◆ EXTRAIT DU DOCUMENT ◆
───

Alors que l’élection de Joe Biden semble avoir relancé le combat mondial contre le réchauffement climatique, les gouvernements semblent ignorer volontairement le problème de l’exploitation bovine. Malgré son poids dans les émissions de gaz à effet de serre, cette industrie continue de bénéficier d’un soutien médiatique et financier important.
Si le son du bœuf grésillant sur la poêle vous fait monter les larmes aux yeux, vous êtes un vrai bœufarien. Telle est la phrase d’accroche d'un spot produit par un collectif intitulé "Proud of European Beef". Encore une bêtise publicitaire ? Pas vraiment, car l'Union Européenne en supporte 80 % du coût.
Le rapport de 2013 de l'Organisation des Nations unies pour l'alimentation et l'agriculture intitulé "Tackling Climate Change Through Livestock" indique que le bœuf contribue à 41 % des émissions de gaz à effet de serre de l'ensemble du secteur de l'élevage. D'après ce rapport il présente également l'intensité d'émissions la plus élevée (c'est-à-dire les émissions les plus élevées par unité de protéine) de tous les produits animaliers. Cela s'explique en grande partie par le fait que les ruminants éructent et rejettent du méthane, un gaz à effet de serre extrêmement puissant. Par conséquent, l'élevage de bovins contribue en moyenne six fois plus au réchauffement de la planète que les animaux non ruminants (comme le porc par exemple).

───

◆ ENTRÉES EXTRAITES ◆
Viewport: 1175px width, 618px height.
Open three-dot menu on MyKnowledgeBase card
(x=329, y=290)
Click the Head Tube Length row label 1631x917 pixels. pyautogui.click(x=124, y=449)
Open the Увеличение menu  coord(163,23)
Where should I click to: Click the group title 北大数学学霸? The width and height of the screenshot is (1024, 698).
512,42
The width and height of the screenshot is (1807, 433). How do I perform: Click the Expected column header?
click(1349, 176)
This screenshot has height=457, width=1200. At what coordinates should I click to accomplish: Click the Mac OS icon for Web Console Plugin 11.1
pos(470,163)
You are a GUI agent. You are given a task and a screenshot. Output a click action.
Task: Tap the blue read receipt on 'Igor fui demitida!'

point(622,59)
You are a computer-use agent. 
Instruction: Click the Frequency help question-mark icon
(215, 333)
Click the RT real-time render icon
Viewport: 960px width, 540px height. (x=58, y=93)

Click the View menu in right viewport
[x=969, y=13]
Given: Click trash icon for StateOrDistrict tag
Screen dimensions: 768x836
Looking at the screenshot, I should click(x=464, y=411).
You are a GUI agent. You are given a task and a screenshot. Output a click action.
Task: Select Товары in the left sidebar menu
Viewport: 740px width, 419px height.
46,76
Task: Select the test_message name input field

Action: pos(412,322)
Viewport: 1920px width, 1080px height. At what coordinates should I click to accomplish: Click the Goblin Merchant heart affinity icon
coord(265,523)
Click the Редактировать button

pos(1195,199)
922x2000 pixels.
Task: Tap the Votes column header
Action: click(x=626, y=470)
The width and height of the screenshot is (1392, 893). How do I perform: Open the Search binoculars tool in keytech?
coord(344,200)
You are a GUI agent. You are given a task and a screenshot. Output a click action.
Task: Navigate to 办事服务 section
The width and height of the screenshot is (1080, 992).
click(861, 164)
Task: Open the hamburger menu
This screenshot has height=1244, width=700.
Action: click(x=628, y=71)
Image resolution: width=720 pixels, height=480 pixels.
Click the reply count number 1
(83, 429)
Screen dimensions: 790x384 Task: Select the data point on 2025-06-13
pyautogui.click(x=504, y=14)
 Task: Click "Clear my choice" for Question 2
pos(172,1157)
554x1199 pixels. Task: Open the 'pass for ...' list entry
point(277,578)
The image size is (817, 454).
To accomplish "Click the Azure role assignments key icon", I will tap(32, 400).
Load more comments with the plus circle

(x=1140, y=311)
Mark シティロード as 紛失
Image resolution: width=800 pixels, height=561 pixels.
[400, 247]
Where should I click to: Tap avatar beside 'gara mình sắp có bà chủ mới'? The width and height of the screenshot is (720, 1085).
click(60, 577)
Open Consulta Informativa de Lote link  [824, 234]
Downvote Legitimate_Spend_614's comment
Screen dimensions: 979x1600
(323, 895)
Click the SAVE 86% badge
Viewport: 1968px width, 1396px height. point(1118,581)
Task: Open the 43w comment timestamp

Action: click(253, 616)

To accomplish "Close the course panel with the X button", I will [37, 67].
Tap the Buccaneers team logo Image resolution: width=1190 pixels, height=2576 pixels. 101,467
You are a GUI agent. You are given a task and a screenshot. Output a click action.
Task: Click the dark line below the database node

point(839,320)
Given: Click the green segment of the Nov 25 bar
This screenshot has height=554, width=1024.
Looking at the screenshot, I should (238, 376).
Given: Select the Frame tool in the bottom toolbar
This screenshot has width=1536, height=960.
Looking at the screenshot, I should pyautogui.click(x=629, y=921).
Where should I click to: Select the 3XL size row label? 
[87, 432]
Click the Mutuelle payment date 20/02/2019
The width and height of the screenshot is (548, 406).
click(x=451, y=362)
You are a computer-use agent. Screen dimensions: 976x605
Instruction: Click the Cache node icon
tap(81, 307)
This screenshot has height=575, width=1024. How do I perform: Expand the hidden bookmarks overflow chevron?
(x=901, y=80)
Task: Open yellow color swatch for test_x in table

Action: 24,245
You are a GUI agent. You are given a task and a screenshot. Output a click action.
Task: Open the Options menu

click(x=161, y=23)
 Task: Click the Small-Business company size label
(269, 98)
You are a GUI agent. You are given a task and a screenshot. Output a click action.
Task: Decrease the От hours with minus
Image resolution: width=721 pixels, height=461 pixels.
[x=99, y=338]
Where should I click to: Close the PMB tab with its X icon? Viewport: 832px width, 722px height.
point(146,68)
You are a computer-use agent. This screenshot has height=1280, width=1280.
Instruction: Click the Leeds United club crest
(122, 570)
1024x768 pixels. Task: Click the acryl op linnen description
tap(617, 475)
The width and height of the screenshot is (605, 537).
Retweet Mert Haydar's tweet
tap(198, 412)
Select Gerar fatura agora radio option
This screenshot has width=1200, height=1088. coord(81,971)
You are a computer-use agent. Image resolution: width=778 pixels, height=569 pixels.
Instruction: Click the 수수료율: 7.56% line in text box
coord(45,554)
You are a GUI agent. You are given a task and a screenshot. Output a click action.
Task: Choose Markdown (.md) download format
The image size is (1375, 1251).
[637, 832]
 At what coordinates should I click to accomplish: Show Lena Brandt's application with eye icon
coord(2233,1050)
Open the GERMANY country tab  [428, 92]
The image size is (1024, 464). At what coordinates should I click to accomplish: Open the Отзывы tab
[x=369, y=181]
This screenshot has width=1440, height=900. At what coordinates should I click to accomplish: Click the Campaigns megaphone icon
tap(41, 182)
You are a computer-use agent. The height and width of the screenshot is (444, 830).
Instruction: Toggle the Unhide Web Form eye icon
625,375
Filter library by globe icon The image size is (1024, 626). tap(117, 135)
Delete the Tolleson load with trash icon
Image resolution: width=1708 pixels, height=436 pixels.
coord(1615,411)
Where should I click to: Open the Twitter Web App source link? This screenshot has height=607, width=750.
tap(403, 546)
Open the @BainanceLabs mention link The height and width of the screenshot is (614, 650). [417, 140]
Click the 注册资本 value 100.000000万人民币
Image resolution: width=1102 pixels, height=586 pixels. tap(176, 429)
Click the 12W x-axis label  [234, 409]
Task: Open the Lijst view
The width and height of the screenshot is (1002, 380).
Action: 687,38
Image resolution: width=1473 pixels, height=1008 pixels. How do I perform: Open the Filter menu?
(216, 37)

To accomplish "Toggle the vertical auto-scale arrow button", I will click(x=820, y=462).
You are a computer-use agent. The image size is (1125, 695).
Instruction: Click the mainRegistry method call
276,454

───

◆ CONSIGNE ◆
Poursuivez l'article sur l'élevage bovin et le réchauffement climatique à partir de sa dernière phrase.

◆ RÉPONSE ATTENDUE ◆
Preuves accablantes contre l’élevage bovin
Depuis ce rapport, les arguments contre le bœuf se sont renforcés. En 2015, un rapport du Royal Institute of International Affairs de Londres a souligné qu'à l'échelle mondiale, la consommation de viande et de produits laitiers augmente à un tel rythme qu’elle représenterait 87 % de la quantité totale d'émissions prévue par l'accord de Paris sur le climat en 2050. Une autre étude publiée dans Science en 2018 indique qu’à quantité équivalente de protéines produites, la culture de graines de soja dédiée au tofu ne représente que 4 % des émissions nécessaires pour l’élevage bovin, contre 1% pour la production des pois et noix.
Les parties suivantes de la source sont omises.